◆ **Work to complete**
In the material below, the line holding "You are a computer-use agent." and every line after it should be reproduced exactly, please, with pictures omitted.

◆ **The data**
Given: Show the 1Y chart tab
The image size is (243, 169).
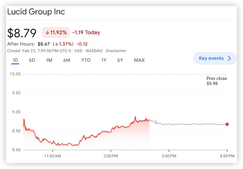Looking at the screenshot, I should coord(104,60).
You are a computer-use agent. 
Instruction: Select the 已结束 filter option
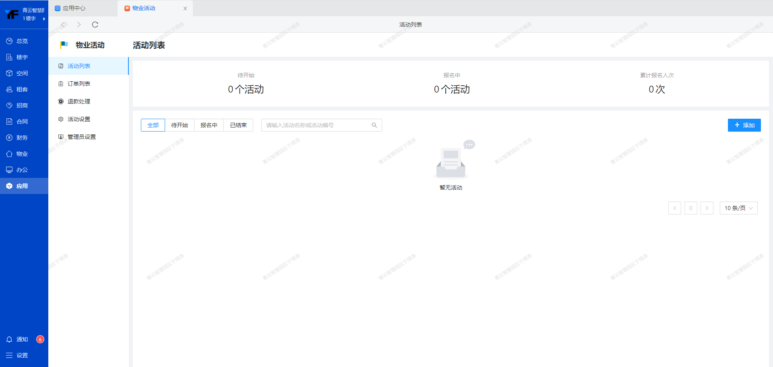(238, 125)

◆ **Your response**
You are a computer-use agent. 
Instruction: Select the 已结束 filter option
(238, 125)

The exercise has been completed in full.